Don't think any amount of records could quiet all the questions: "The records are unlikely to speak directly to the effects of his years as a prisoner of war," The Washington Post's David Brown reports. "McCain's years as a POW -- he was released in early 1973 -- constitute a distinctly unusual health variable among presidential aspirants."
Not everyone gets to read these open books: "After a long delay, John McCain's campaign plans to release the 71-year-old Republican's medical history in Phoenix today, but has decided to restrict access to the records to a small number of reporters," Maeve Reston writes in the Los Angeles Times.
Not a great tone for the media coverage: "As Americans kick off the first holiday weekend of the summer Friday, Sen. John McCain will release 400 pages of his medical records to a handpicked group of reporters who can neither photocopy nor keep the documents, illustrating the sensitivity the campaign places on the 71-year-old candidate's age and health," Joseph Curl writes in the Washington Times.

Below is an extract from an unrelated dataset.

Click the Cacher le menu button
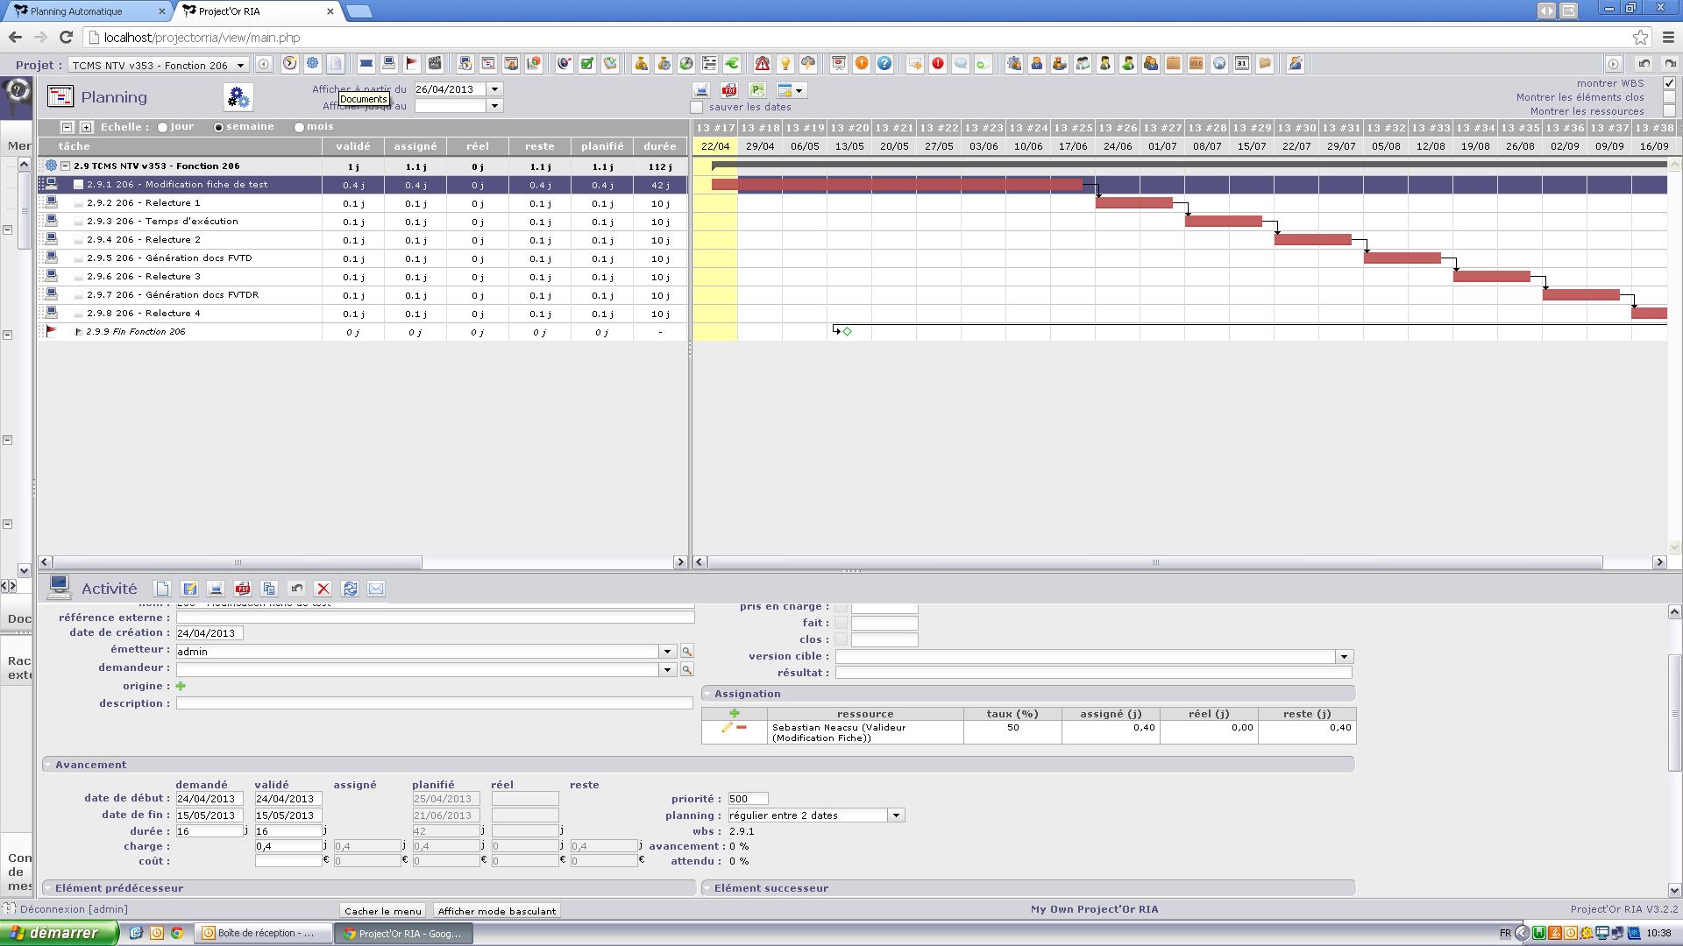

McCain has acknowledged that his age means more attention on his No. 2 -- and he gets that attention for some prospects with this weekend's "social" call, marking the unofficial start to veepstakes silliness.
"State Republican leaders across the country on Thursday gave a tentative nod of approval to those prospects [who will be at the ranch] while pointing to the possible suitability of others and emphasizing that Mr. McCain needed to please the party's conservative base," Julie Bosman reports in The New York Times.
"Many party officials said they could support those who will be meeting with Mr. McCain at his Arizona ranch: Gov. Charlie Crist of Florida, Gov. Bobby Jindal of Louisiana and former Gov. Mitt Romney of Massachusetts. But they also cited other possibilities, including Gov. Tim Pawlenty of Minnesota, former Gov. Mike Huckabee of Arkansas and Senator Lindsey Graham of South Carolina."
(Is being in Sedona good or bad for your prospects? Don't forget the dose of flattery that colors early veeps talk.)
How do GOP leaders feel about this possibility? Mayor Michael Bloomberg, I-N.Y., had breakfast with McCain last week. "A source close to the mayor informs me that the topic of McCain's V.P. search was very much on the menu," John Heilemann reports in New York Magazine. "One of the participants, in fact, came away from the conversation under the distinct impression that Bloomberg is on McCain's short list."
Dreaming of Democrats:
It must be infectious: Talk of No. 2 is spreading to the Democratic side. Jim Johnson is on board to head up Sen. Barack Obama's vetting team, and Obama scrambled the deck a bit by citing "Team of Rivals" as a potential example for his administration: "By the way, that does not exclude Republicans, either. The best person for the job is the person I would want."
You can put the potential candidates into roughly two categories: All natural-born American citizens age 35 or older, and Sen. Hillary Rodham Clinton. And with Clinton, there's always another factor looming.